Outra mudança importante é que perder o veículo em leilão não significa o fim da dívida. Se o valor arrecadado com a venda não for suficiente para quitar todos os débitos, a antiga proprietária poderá continuar sendo cobrada por meio de protesto, inscrição em dívida ativa ou ação judicial. O prazo para regularização e retirada do veículo é de 60 dias; caso contrário, o automóvel será encaminhado para leilão eletrônico.

O dinheiro arrecadado será usado para quitar os débitos conforme a ordem prevista no Código de Trânsito Brasileiro. Se houver sobra, a antiga proprietária poderá solicitar o valor em até cinco anos. Após esse prazo, os recursos serão destinados ao Fundo Nacional de Segurança e Educação de Trânsito (Funset).

Notificações e leilões passam a ser digitais

A resolução cria o Sistema Integrado de Veículos Custodiados (Sivec), plataforma que concentrará informações sobre remoção, guarda, liberação e leilões de veículos em todo o país. O sistema reunirá registros como vistorias eletrônicas, fotografias e histórico da custódia, permitindo o acompanhamento do processo pelos proprietários.

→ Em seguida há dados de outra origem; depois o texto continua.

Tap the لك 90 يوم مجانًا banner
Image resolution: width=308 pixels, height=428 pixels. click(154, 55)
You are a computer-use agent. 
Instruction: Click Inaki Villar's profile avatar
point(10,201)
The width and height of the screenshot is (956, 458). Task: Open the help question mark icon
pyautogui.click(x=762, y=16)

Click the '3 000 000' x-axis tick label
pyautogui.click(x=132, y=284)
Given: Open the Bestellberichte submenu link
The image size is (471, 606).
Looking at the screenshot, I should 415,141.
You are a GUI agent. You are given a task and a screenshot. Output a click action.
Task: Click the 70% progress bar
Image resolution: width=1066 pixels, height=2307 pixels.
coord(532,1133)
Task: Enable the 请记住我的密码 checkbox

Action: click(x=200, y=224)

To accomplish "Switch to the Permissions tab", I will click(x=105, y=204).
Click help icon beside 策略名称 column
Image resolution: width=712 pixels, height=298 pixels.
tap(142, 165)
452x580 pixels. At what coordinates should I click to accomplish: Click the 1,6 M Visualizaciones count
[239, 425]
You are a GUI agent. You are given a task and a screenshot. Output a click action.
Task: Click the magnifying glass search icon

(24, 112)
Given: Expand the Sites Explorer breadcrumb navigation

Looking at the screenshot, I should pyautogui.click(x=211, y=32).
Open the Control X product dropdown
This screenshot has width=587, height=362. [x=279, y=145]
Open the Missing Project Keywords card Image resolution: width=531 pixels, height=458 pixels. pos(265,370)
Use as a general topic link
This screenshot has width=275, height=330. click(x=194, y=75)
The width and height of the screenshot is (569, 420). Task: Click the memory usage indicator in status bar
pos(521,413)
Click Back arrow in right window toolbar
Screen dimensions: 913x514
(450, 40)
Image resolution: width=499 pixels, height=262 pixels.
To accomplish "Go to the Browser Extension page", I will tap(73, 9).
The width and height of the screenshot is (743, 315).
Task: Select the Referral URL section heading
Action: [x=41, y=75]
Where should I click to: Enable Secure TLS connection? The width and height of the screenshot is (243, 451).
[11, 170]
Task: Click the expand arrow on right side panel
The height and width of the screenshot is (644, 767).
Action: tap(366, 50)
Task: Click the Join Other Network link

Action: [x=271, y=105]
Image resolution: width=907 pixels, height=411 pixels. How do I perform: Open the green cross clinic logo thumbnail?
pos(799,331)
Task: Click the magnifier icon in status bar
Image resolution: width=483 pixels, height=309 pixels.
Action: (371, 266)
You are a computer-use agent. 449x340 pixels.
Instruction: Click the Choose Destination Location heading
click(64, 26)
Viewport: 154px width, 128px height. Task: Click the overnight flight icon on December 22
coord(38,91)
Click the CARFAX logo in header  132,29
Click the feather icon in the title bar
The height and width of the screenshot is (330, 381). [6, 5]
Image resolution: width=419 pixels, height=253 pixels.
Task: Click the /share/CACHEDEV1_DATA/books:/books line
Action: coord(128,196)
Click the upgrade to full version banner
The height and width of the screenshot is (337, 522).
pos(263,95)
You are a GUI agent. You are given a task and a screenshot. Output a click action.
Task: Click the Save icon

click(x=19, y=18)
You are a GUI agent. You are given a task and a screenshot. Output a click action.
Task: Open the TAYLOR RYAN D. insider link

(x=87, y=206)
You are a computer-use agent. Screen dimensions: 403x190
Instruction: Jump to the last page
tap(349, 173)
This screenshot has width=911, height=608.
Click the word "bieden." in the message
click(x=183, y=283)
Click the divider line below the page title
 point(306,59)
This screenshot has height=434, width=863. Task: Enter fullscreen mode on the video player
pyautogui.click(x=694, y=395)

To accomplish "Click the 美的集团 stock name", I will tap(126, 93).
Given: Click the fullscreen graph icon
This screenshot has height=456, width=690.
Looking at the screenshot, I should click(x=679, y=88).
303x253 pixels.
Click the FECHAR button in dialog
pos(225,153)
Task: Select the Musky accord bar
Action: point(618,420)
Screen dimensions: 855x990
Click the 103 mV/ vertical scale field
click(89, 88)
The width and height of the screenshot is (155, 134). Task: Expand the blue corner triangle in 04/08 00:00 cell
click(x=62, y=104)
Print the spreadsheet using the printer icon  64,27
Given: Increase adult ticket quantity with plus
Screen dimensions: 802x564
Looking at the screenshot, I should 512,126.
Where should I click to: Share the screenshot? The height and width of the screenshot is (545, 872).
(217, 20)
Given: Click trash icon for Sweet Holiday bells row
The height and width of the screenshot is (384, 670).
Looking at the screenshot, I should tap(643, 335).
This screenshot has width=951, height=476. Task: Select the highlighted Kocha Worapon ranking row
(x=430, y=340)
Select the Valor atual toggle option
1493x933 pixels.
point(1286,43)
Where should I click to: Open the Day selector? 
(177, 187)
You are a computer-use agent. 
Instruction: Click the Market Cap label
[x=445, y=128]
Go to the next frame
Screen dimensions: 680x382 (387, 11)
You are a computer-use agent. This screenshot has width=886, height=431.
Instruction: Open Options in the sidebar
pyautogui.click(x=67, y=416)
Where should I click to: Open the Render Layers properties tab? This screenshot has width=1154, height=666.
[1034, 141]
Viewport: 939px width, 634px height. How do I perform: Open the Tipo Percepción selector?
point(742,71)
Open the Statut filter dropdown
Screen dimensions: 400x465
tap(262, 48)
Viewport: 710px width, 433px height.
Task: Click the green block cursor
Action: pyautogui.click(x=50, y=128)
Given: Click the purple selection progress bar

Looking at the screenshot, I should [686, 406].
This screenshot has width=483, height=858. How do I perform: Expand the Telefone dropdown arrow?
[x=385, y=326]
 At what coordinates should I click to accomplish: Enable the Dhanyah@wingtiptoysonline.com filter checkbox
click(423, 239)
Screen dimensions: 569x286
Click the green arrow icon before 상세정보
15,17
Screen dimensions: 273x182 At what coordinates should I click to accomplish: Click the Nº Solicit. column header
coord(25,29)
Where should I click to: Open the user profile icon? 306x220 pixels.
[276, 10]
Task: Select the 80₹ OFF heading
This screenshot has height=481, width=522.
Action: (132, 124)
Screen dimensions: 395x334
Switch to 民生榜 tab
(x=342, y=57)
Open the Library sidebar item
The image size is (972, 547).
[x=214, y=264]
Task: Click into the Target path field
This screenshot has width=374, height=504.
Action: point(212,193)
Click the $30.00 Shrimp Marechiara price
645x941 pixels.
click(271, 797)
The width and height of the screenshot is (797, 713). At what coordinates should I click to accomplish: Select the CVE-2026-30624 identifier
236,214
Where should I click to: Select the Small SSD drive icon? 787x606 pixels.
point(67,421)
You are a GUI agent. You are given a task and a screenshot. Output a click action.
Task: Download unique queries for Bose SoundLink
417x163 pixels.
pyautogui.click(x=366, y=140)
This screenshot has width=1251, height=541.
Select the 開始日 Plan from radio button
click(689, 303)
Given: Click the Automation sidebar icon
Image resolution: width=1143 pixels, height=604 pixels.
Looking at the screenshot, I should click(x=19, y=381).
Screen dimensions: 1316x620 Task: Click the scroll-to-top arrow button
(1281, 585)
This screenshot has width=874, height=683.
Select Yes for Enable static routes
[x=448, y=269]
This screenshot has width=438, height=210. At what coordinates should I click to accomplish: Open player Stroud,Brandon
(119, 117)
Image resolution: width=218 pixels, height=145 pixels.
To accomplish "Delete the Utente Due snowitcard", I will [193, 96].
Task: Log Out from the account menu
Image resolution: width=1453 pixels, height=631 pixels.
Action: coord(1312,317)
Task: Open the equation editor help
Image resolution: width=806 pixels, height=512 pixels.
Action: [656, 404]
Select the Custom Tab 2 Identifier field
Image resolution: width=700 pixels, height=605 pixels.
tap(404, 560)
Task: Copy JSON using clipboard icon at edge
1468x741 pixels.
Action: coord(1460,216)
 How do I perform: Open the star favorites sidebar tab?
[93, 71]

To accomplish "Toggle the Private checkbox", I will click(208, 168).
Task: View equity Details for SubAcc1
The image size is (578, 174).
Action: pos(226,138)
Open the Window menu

A partir de 1º de janeiro de 2027, as notificações sobre veículos removidos serão feitas exclusivamente pelo Sistema de Notificação Eletrônica (SNE) para quem já estiver cadastrado. Os leilões também ocorrerão obrigatoriamente em plataformas eletrônicas integradas ao Sivec. A nota de leilão será emitida em formato digital e assinada eletronicamente pelo comprador, servindo como documento para a transferência da propriedade. Além disso, os débitos anteriores ao leilão serão desvinculados do veículo e vinculados diretamente ao CPF ou CNPJ da antiga proprietária.